Prior to the 1970s, chances are that, if you were growing up in the city of Detroit, you knew about the “Avenue of Fashion”. Whether you were going with your dad to get a new hat from Louie the Hatter or waiting with your mom while she finished her hair appointment at the salon, the area on Livernois Road in Detroit, MI dedicated to the retail businesses in the city was always booming. The area was a source of solid economic growth within the city, and attracted all celebrities from Gordie Howe to Marvin Gaye because of the products and convenience offered by the various boutiques.

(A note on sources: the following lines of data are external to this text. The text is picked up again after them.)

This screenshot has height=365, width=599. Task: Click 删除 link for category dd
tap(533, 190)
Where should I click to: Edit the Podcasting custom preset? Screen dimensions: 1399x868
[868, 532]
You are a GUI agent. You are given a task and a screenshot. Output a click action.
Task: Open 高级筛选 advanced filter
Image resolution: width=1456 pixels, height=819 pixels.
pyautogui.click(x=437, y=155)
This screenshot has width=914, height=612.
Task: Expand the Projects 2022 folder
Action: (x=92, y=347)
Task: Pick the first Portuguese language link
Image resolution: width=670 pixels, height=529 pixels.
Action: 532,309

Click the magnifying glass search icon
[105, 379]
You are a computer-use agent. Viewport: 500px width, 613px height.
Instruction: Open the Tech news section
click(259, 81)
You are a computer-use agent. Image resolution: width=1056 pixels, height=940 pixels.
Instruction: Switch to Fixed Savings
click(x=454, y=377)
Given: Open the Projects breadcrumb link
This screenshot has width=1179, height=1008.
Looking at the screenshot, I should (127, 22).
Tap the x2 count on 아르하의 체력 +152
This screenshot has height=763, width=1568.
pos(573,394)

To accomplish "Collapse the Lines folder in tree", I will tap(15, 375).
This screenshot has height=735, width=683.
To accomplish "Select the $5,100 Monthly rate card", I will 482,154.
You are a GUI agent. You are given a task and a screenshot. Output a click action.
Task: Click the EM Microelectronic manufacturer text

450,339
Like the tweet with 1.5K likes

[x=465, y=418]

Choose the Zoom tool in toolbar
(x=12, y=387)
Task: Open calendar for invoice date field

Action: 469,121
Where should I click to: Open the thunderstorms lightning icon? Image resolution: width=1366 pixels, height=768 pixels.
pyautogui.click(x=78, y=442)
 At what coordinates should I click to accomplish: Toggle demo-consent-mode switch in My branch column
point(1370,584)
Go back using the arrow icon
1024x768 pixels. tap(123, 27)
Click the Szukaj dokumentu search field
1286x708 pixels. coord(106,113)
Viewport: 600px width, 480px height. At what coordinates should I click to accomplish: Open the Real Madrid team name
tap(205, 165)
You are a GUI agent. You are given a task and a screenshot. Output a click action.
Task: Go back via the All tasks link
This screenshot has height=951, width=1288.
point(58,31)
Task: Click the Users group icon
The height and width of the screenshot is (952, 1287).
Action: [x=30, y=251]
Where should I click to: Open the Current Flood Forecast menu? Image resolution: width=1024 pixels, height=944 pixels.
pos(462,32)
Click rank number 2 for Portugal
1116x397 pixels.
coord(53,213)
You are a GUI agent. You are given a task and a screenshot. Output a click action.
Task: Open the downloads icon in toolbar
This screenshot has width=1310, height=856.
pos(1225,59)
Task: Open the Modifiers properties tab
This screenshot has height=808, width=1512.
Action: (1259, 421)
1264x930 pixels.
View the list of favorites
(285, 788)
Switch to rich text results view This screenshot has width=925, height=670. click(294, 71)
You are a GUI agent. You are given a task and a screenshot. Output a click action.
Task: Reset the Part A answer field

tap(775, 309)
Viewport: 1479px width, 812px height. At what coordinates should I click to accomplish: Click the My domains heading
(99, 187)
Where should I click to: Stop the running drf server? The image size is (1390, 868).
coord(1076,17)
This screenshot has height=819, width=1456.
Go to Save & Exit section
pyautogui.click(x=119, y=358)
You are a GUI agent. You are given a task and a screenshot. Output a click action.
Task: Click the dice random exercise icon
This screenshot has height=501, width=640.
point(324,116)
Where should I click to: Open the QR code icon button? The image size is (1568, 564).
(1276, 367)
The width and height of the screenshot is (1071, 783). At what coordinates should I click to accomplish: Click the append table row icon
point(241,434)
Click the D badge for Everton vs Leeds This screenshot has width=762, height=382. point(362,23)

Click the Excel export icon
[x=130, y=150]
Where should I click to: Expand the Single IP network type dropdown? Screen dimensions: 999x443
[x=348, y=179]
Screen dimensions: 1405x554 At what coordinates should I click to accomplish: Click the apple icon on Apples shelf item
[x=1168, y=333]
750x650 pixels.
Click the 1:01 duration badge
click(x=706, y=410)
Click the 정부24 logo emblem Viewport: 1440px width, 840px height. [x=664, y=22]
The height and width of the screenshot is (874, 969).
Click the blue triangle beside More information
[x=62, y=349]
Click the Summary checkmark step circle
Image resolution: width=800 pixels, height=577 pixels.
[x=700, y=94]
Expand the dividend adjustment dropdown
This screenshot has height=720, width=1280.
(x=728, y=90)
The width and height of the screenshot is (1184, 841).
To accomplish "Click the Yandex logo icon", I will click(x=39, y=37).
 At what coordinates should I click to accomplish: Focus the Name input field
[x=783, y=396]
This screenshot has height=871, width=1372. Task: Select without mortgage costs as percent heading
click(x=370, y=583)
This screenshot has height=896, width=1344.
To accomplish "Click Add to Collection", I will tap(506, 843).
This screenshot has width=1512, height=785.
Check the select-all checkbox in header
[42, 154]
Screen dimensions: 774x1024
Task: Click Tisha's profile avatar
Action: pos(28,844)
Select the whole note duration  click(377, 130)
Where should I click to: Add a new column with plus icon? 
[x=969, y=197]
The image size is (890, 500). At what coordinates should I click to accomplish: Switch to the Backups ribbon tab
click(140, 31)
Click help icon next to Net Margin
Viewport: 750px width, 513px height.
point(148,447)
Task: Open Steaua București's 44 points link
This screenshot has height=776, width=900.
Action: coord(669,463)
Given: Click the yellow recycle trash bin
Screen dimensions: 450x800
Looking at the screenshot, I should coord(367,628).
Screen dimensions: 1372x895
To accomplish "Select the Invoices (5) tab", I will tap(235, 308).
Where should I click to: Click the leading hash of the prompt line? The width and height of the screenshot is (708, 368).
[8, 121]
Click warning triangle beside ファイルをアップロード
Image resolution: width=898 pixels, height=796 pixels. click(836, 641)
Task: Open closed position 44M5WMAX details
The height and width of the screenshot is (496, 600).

Now, the Avenue of Fashion is home to several retail stores, restaurants, even a few shops that survived the years of financial hardship and rioting in the city, however it has not been comparable to what it once was in a long time. The Livernois Streetscape Enhancement Plan has been designed by the Detroit Economic Growth Corporation with help from the University of Detroit Mercy’s Programs Manager to figure out the best way bring revenue back to the area, in hopes of restoring it to its glory.
Take a virtual tour of Fashion Ave.
One difference contributing to the strips current condition, according to owners, is that in business communities like Royal Oak and Bloomfield Hills, the city plays a part in the operation of the strip in terms of lighting and maintenance; in Detroit, they do not. This is an issue that is not directly addressed in the LSEP files.
“Overall, it isn’t inviting here anymore,” says Ronda Morrison of House of Morrison’s Shoe Repair, one of the more tenured businesses on the strip. “That is why I think it would take a strong hand from municipals to boost the morale among the operating business owners. At that point, we would be able to work individually as business owners, as well as a group.”
“More people need to come and start helping out…really, more people need to stay,” says 23-year-old Detroit native Jason Lang, who has lived in the neighboring University District neighborhood for nineteen years. “The problem is the crime; it’s causing people to leave.”
As for the bringing of businesses back to the strip, there have been efforts in the past decade on behalf of people like Chef Don Studvent, the owner of 1917 American Bistro, and Ty Haygood of Flagship Boutique & District 81 Clothing that suggest the Avenue is headed in the right direction.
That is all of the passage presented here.